The Gender, Women, and Sexuality Studies discipline encourages and supports internships, honors work, and individualized directed study. Independent investigation is a crucial part of the GWSS curriculum. In their scholarship, GWSS students engage critically with theoretical and practical models from across the disciplines, using diverse methodologies and critical paradigms.
One of the features of the program is the capstone, which includes an independent paper presented to colleagues. In GWSS the capstone is more than a research project; it’s an opportunity for students to review the work done over the course of study, and reflect on their experience. In accord with the principles of the Discipline, students consider how their work and study has changed them, think about what they see differently, and about the legacy they leave.

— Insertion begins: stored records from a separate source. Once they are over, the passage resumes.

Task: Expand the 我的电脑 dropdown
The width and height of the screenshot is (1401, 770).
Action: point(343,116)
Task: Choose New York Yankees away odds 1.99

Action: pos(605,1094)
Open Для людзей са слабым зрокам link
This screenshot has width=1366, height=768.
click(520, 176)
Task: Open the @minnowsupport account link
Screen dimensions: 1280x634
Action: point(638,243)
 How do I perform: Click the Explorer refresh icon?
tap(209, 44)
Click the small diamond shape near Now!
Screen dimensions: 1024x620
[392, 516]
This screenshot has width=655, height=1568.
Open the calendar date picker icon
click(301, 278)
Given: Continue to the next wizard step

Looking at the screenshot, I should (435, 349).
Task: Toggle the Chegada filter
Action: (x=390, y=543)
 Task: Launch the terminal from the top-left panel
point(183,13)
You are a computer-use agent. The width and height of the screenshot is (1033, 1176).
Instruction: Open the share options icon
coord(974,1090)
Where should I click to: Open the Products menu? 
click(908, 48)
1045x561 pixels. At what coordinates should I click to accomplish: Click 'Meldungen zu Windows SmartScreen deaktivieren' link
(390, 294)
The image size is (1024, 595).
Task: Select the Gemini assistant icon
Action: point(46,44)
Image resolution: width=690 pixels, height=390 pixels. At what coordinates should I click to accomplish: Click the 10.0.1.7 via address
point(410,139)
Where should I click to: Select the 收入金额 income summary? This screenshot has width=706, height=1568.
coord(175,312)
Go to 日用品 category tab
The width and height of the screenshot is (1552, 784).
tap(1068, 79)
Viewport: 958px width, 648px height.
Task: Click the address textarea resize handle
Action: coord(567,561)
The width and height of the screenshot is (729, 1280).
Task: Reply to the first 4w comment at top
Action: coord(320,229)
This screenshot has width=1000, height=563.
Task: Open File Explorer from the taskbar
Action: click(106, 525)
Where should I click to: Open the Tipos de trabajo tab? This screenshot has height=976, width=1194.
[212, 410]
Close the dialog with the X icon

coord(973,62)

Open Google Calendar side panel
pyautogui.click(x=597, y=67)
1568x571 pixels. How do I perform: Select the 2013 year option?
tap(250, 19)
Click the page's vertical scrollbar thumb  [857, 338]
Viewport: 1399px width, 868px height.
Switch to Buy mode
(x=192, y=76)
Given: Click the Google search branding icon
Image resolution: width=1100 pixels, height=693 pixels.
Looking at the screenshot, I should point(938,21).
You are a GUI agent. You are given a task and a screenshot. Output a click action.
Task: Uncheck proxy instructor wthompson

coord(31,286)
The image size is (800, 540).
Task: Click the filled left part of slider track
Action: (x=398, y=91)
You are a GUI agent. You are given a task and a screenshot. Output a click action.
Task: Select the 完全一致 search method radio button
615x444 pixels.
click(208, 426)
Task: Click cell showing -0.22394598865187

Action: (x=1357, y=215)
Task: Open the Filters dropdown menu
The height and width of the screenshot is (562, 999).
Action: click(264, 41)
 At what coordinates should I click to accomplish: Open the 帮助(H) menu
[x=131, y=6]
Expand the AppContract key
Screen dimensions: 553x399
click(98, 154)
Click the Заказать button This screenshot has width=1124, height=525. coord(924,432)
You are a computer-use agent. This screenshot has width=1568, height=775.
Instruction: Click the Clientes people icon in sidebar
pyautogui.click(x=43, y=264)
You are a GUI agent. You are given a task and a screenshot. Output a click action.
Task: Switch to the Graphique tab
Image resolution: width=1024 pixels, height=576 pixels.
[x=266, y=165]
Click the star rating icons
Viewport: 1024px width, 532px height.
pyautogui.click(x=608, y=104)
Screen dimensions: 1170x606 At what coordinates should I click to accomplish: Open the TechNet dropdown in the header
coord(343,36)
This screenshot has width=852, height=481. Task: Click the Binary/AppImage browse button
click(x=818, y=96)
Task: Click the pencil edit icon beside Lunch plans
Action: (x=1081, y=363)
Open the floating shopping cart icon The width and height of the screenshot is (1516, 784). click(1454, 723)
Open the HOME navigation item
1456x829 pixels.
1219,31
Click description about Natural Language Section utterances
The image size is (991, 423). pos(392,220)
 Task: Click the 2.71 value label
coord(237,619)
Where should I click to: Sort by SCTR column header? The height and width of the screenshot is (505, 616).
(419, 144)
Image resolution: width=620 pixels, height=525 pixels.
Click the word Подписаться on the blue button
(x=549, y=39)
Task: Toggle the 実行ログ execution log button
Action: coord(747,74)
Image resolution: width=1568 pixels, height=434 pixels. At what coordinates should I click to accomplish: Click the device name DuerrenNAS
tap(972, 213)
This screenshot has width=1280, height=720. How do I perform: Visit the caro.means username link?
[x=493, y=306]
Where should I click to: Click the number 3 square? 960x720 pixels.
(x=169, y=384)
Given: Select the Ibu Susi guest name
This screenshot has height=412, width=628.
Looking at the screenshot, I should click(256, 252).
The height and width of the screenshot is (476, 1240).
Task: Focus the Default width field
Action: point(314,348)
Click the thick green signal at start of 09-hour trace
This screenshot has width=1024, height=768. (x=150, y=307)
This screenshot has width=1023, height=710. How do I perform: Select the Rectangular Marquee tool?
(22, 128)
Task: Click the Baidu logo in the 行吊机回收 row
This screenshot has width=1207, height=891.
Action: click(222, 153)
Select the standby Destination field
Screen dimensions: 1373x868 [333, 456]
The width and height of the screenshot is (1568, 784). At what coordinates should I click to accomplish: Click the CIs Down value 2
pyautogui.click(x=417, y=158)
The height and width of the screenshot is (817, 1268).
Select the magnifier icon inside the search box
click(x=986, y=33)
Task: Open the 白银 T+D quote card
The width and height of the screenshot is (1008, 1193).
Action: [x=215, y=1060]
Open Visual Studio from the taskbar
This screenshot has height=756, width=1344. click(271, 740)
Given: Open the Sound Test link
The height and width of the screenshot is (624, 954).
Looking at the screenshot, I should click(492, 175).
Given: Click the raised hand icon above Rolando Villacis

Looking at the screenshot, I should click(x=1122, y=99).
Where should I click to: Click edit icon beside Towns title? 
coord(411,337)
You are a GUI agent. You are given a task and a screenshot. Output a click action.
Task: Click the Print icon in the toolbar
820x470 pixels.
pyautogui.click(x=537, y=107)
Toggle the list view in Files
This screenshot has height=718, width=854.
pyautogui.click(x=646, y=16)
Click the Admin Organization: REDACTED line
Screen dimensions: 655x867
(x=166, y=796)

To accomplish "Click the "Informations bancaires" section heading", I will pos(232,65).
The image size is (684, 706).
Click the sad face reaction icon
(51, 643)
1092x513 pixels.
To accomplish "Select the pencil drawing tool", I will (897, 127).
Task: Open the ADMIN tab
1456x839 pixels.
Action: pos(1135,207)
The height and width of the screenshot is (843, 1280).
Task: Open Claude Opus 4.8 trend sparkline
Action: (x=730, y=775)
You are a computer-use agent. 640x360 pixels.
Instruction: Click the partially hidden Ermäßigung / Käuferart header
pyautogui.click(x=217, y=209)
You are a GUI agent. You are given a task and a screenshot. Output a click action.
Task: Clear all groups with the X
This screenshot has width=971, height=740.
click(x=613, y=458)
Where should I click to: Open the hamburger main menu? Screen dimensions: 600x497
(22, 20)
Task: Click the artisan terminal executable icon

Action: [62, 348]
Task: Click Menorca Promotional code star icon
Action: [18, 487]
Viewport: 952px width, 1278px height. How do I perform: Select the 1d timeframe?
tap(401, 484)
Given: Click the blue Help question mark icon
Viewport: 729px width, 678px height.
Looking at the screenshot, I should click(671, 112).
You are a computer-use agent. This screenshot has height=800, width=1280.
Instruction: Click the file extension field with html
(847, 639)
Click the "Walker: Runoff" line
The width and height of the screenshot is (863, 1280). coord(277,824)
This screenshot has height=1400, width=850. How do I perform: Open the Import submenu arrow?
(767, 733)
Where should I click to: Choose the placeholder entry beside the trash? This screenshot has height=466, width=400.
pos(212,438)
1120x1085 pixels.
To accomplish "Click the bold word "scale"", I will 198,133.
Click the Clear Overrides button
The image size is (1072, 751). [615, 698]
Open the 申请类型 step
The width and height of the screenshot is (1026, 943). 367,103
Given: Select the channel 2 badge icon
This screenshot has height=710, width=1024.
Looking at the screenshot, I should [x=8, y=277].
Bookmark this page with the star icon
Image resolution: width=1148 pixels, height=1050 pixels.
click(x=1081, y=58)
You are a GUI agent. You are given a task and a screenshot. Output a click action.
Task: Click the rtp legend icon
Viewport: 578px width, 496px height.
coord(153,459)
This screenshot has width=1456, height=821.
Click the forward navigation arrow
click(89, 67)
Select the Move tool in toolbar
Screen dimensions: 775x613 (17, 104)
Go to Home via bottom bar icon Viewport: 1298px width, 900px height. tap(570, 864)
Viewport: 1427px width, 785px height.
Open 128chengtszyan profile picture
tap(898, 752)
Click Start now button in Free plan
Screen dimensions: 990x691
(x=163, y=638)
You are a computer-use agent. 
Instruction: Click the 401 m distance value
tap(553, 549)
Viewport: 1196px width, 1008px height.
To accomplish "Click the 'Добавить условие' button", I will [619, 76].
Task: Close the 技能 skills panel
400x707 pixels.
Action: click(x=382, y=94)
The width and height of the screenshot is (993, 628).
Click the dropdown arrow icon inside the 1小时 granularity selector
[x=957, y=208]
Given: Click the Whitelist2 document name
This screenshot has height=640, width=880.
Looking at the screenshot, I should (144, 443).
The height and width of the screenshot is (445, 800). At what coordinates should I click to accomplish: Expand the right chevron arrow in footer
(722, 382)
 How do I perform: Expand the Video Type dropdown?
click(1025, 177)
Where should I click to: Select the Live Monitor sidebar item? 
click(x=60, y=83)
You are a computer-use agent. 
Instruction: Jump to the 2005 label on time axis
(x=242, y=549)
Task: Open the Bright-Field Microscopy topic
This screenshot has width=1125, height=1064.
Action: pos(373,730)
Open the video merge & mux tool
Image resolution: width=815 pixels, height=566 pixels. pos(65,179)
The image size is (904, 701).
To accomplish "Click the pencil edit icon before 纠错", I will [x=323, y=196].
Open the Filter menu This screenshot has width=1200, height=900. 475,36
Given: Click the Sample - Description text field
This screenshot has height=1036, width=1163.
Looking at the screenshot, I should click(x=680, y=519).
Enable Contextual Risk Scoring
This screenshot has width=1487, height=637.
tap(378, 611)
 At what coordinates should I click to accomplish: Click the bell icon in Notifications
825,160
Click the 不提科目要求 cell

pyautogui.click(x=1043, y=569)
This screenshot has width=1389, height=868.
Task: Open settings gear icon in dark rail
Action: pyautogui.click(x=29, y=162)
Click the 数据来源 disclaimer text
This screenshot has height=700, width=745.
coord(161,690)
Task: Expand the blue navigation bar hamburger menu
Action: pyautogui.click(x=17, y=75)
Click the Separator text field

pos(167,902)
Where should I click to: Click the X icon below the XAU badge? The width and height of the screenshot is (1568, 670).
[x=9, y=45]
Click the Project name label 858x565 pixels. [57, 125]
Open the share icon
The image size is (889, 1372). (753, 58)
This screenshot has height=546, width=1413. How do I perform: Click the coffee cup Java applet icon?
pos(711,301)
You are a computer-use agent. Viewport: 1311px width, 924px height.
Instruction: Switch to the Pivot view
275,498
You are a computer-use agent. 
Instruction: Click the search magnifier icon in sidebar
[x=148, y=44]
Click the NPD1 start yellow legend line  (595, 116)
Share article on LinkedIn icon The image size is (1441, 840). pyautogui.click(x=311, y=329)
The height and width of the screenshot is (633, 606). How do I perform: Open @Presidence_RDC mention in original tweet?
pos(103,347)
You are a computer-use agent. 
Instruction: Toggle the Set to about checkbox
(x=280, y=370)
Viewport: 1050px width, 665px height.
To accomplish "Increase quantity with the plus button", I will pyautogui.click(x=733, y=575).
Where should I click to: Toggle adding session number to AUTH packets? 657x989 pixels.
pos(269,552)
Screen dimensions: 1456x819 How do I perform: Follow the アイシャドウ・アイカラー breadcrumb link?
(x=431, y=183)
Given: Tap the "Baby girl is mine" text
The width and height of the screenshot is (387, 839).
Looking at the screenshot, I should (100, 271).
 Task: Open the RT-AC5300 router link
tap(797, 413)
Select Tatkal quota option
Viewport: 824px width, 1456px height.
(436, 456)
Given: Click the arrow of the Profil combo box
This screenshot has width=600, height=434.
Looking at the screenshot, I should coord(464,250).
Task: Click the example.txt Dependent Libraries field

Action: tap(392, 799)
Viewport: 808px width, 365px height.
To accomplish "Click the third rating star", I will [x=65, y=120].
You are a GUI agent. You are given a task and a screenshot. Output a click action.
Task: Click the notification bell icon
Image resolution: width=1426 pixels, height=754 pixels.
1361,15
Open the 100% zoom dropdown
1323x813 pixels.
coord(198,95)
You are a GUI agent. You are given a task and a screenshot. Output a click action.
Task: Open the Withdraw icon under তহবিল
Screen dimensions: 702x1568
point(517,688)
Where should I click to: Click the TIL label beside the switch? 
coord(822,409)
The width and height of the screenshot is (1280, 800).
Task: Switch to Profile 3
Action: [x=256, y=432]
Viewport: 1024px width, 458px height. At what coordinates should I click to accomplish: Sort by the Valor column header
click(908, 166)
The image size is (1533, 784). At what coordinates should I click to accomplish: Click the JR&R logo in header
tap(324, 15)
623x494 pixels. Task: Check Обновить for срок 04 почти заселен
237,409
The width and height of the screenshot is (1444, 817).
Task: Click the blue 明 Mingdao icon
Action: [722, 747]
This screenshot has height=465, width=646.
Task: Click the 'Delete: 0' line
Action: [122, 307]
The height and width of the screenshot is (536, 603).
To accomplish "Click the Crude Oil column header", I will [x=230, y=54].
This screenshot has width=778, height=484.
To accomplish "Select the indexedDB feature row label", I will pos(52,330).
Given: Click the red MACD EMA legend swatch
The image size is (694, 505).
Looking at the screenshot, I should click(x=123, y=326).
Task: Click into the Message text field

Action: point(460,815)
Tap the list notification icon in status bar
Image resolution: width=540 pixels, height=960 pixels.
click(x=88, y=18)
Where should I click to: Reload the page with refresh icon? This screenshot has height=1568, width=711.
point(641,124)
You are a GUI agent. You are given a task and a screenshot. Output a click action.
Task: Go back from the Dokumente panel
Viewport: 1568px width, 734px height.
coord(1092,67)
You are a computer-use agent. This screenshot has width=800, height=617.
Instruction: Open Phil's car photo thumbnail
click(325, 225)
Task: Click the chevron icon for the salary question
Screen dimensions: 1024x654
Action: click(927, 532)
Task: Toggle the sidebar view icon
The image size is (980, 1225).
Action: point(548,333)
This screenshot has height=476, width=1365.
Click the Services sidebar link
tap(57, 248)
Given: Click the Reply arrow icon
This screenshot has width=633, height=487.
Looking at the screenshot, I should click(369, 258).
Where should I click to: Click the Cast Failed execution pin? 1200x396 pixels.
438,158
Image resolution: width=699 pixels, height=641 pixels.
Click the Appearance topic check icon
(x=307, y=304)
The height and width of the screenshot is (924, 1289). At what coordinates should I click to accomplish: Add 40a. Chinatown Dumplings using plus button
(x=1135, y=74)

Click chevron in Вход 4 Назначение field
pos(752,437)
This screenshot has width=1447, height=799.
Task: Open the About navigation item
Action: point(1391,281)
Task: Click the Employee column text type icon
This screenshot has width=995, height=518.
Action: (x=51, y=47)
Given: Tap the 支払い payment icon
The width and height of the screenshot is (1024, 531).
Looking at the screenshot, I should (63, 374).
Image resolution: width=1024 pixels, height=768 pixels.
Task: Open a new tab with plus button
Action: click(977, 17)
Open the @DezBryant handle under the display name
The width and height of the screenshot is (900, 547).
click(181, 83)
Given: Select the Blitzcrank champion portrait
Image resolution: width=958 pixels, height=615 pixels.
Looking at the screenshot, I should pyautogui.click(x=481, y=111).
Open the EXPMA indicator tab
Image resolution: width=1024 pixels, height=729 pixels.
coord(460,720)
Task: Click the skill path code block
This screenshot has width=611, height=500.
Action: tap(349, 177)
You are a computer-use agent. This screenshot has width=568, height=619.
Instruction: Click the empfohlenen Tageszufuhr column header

It is also an important way for students to provide feedback to the Discipline about what worked, what didn’t, and what changes could benefit students that follow them. This is a contributions that students take seriously, and that has led to important innovations that have benefitted students and helped shape the program as a whole.
Financial support for student research is available through many venues. University funding opportunities are consolidated by the Academic Center for Enrichment (ACE). One example is the Undergraduate Research Opportunity Program (UROP), a University-wide program which provides academically talented students the opportunity to earn up to $1,400 assisting faculty with scholarly and creative projects.
Another, the Morris Academic Partners program (MAP), is unique to the Morris campus and provides paid research partnerships to academically talented, qualified third-year students. The standard stipend is $2,000. The Multi-Ethnic Mentorship Program (MMP) affords students of color the opportunity to receive a $2,000 stipend for working with faculty or staff on year-long projects.
Student work at Morris has also been funded by the University of Minnesota’s Center for Urban and Regional Affairs (CURA) and the Community Assistance Program (CAP). Faculty research funding obtained independently via grants or from other awards may also create paid positions for students to assist in research projects.